[Records shown]

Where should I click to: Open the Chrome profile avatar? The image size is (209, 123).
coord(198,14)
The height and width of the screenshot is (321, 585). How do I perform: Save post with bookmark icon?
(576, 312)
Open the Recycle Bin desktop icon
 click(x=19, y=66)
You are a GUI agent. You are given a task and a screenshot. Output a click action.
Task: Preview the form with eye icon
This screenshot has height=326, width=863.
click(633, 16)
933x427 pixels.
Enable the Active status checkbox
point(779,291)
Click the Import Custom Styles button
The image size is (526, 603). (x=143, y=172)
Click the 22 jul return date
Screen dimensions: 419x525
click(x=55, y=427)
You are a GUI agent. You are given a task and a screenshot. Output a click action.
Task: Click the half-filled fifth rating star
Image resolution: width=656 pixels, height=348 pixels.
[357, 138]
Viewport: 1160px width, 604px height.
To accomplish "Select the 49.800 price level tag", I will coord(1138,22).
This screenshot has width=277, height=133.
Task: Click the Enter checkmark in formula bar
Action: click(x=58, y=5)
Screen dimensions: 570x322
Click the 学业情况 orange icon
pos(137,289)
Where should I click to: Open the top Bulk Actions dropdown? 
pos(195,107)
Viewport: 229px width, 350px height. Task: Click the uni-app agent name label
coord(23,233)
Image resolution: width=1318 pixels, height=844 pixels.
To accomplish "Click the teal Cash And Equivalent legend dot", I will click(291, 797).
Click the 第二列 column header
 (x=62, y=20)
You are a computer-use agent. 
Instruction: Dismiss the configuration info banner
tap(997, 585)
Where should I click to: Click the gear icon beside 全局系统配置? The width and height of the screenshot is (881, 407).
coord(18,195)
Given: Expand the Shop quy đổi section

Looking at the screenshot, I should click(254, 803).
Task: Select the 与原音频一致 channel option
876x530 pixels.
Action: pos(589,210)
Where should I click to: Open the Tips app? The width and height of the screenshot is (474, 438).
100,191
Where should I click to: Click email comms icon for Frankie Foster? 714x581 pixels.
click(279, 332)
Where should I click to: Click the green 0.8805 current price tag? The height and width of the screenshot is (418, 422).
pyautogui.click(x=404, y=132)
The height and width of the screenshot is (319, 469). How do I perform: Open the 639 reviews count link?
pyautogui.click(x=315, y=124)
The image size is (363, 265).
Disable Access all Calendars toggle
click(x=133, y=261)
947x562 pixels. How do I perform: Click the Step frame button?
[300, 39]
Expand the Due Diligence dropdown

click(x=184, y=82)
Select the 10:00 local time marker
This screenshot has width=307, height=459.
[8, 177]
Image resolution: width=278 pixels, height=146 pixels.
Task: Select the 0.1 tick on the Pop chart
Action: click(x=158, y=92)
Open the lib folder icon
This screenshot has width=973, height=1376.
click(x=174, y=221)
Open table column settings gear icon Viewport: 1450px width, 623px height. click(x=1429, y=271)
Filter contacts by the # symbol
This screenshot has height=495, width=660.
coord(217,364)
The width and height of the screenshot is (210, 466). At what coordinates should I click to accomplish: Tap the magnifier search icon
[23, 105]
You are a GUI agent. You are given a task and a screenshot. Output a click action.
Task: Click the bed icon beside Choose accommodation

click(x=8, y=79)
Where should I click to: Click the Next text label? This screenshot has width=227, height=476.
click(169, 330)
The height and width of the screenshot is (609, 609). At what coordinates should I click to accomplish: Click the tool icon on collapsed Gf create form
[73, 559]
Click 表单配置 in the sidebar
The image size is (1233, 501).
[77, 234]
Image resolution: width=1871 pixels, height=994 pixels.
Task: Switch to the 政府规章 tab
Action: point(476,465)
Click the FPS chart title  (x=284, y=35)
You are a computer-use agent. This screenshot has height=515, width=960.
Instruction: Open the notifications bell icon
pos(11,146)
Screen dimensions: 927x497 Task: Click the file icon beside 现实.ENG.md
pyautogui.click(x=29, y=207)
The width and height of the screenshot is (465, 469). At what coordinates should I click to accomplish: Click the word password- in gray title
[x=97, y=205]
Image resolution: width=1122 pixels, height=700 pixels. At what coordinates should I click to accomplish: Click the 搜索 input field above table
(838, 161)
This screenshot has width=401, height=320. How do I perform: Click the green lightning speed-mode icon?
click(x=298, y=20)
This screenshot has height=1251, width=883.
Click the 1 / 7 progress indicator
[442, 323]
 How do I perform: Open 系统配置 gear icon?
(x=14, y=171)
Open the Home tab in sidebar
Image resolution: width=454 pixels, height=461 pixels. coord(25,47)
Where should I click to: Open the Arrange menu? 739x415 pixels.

[/Records shown]

• _Task_: Among the lines of the records, copy out each one that contains the word "computer".

• _Answer below_:
You are a computer-use agent. 
You are a computer-use agent. This screenshot has height=515, width=960.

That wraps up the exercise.